--- PETUNJUK LATIHAN ---
[1] Sebutkan semua angka tahun yang tercantum dalam teks tentang Pak Nazri.
[2] Tuliskan ulang bagian teks tentang Pak Nazri mulai dari "Ada tekad kuat" hingga dan termasuk "dengan IAIN.SU Medan.".

--- TEKS BACAAN ---
◆ ◆ ◆ ◆ ◆ ◆ ◆
Pak Nazri sangat menyadari tantangan yang dihadapi ketika menerima tugas tersebut. Bukan saja membenahi sarana dan prasarana namun yang lebih berat dari itu adalah membangun soliditas dan kesatupaduan di antara sesama warga kampus. Pembangunan akan sulit dilakukan jika sivitas akademikanya tidak kompak dan tidak solid. Kondisi yang demikian, tidak membuat Pak Nazri mundur apa lagi kehilangan semangat. Justru keinginannya untuk membangun IAIN.SU semakinn kuat. Terlebih pak Nazri merasa, penugasannya di samping sebagai tugas negara, tugas agama juga amanat yang harus ditunaikan dari Abuya Adlani yang menginginkan anaknya menjadi pejuang agama Islam (Mujahid) melalui jalur Pendidikan.
Ada tekad kuat pada diri Pak Nazri untuk membuat IAIN.SU menjadi kebanggan masyarakat Sumatera Utara. Lokasi IAIN.SU yang sangat strategis, di pusat Kota tentu dapat menjadi destinasi Pendidikan tinggi Islam bagi warga Sumatera Utara. Bukan saja untuk kalangan pesantren atau Aliyah tetapi juga lulusan sekolah menengah atas. Kendatipun Pak Nazri berasal dari kalangan militer, namun pengalamannya bergelut di Sekolah Persiapan Perguruan Tinggi Agama Islam pada tahun 1957-1958 dan kemudian menjadi mahasiswa pada Fakultas Agama Universitas Islam Sumatera Utara (UISU) sampai dengan tahun 1963, cukup untuk membuat Pak Nazri tidak terlalu asing dengan IAIN.SU Medan.
◆ ◆ ◆ ◆ ◆ ◆ ◆
--- ISI DATASET ---
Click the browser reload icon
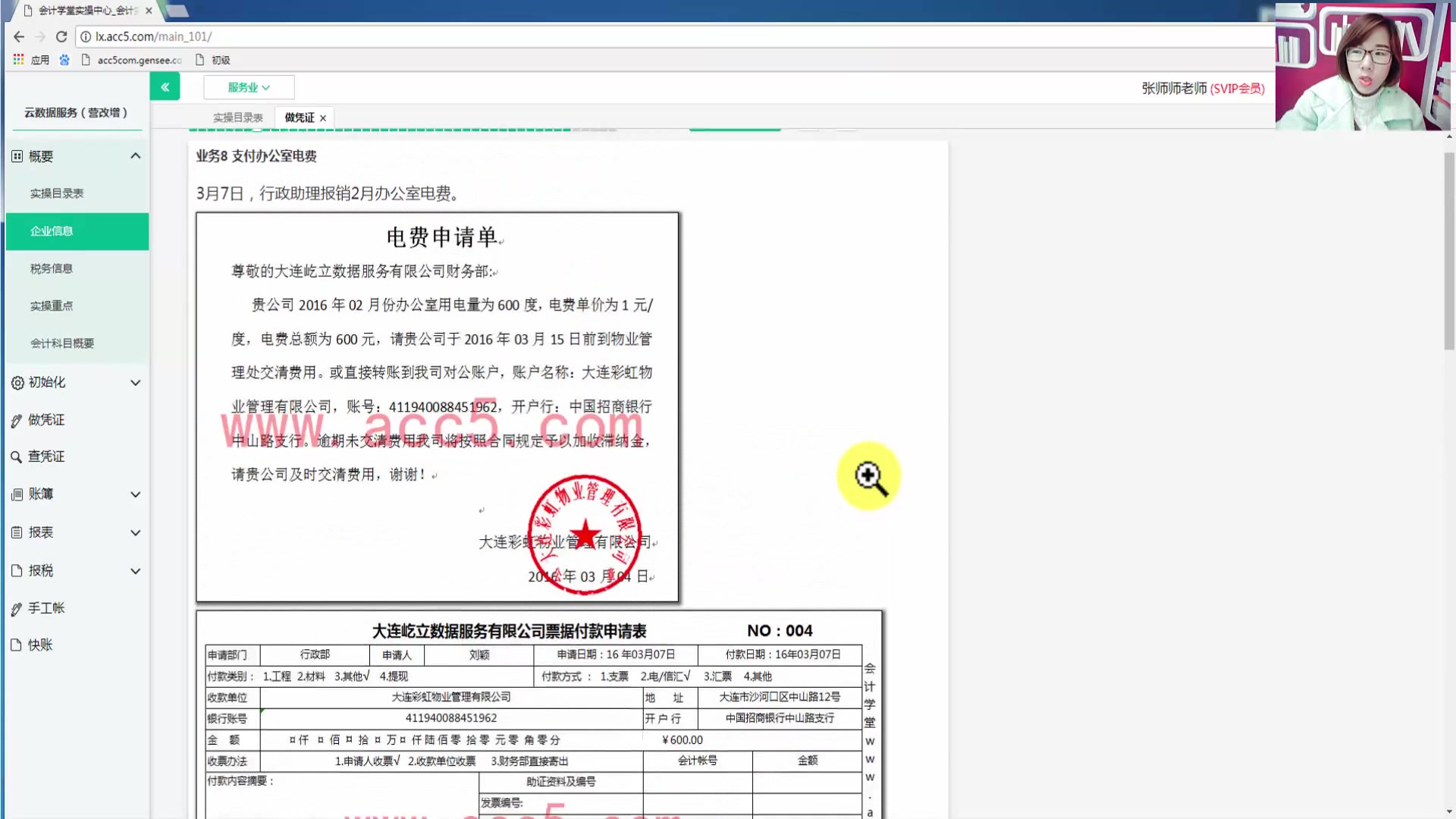 coord(61,36)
◆ ◆ ◆ ◆ ◆ ◆ ◆
--- JAWABAN LENGKAP ---
[1] 1957, 1958, 1963

[2]
Ada tekad kuat pada diri Pak Nazri untuk membuat IAIN.SU menjadi kebanggan masyarakat Sumatera Utara. Lokasi IAIN.SU yang sangat strategis, di pusat Kota tentu dapat menjadi destinasi Pendidikan tinggi Islam bagi warga Sumatera Utara. Bukan saja untuk kalangan pesantren atau Aliyah tetapi juga lulusan sekolah menengah atas. Kendatipun Pak Nazri berasal dari kalangan militer, namun pengalamannya bergelut di Sekolah Persiapan Perguruan Tinggi Agama Islam pada tahun 1957-1958 dan kemudian menjadi mahasiswa pada Fakultas Agama Universitas Islam Sumatera Utara (UISU) sampai dengan tahun 1963, cukup untuk membuat Pak Nazri tidak terlalu asing dengan IAIN.SU Medan.